#### Exercise description
Could you carry on the passage about Ivvavik National Park, starting right after its last sentence?

#### Excerpted passage
*** Begin section ***
National Park located in Yukon, Canada

Ivvavik National Park (/'iːvəvɪk/ EE-və-vik) is a national park of Canada located in the Yukon. Initially named "Northern Yukon National Park", the park was renamed Ivvavik in 1992 for the Inuvialuktun word meaning "nursery" or "birthplace", in reference to the importance of the area as a calving ground for Porcupine caribou. Created as a result of the Inuvialuit Final Agreement in 1984, negotiated between the Canadian Government and the Inuvialuit of the Northern Yukon, Ivvavik is the first national park in Canada to be established as a result of an aboriginal land claims agreement. About 100 people visit the park each year.

== Geography and climate ==
Ivvavik contains the British Mountains which run east to west, parallel to the Arctic coast, and merge into the Brooks Range in Alaska.
*** End section ***
#### Record excerpts
*** Begin section ***
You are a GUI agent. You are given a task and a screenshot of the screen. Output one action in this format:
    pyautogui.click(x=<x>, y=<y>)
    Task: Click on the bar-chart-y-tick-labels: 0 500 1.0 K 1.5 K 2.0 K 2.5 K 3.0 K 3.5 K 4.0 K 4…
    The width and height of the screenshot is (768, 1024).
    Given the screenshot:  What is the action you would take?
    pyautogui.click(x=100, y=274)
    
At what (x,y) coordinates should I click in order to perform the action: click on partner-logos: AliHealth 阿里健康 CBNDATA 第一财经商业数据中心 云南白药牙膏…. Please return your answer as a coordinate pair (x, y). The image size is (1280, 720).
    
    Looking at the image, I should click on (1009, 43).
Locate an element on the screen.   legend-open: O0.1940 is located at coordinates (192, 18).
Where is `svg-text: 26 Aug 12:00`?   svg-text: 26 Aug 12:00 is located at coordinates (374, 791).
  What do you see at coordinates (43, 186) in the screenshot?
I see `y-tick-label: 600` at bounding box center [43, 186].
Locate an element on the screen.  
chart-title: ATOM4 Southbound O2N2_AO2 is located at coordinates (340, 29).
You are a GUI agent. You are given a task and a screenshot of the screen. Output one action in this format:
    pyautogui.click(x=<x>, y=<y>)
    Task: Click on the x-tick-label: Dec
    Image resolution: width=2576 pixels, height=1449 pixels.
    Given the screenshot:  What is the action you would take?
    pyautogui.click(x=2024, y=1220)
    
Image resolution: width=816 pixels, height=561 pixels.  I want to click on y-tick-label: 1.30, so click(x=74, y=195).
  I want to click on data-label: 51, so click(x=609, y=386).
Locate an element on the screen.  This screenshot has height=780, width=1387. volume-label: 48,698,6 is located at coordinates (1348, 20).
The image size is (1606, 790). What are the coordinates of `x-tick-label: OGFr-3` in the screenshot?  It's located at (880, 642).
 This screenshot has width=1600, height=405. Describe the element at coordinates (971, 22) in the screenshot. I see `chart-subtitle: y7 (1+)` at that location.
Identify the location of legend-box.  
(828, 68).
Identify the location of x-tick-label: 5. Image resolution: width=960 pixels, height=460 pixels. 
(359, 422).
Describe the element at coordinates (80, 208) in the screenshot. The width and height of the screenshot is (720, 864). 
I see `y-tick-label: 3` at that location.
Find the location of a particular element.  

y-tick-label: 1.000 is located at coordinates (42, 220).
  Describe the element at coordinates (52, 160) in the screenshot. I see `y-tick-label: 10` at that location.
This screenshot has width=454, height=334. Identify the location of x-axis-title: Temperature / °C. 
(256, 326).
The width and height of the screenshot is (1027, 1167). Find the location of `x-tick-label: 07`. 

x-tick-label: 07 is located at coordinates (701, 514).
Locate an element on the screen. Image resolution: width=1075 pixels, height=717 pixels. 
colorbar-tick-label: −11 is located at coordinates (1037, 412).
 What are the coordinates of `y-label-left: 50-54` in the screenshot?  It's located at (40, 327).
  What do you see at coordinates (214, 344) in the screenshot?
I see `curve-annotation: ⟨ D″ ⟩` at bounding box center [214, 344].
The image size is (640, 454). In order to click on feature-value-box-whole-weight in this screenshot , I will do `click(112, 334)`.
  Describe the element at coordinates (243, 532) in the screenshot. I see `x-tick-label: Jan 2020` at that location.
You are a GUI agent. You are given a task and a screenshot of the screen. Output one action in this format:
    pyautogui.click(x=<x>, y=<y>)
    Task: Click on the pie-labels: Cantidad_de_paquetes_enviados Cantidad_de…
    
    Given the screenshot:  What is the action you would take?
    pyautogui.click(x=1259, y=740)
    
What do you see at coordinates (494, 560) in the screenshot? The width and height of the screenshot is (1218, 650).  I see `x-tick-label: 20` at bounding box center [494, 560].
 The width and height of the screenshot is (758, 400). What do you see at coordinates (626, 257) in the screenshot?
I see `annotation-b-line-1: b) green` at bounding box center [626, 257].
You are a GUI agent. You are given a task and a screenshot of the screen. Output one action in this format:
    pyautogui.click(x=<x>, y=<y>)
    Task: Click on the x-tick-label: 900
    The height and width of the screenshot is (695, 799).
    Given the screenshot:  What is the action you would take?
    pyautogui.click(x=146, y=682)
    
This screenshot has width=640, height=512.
*** End section ***
#### Answer
Draining north through the Park from the British Mountains is the Firth River, the oldest river in Canada and considered one of the great rafting rivers of the world. The river starts from year-round aufeis formations at the headwaters and then flows through extensive canyon areas before forming a huge delta as it enters the Beaufort Sea just west of Herschel Island. The first raft descent was by Martyn Williams, Alan Dennis and Jim Boyde.
Gold miners have operated on the Firth River and at Sheep Creek until the area became a National Park.

To its the south, Ivvavik National Park borders Vuntut National Park, established in 1995 as part of the Vuntut Gwitchin First Nation Final Agreement.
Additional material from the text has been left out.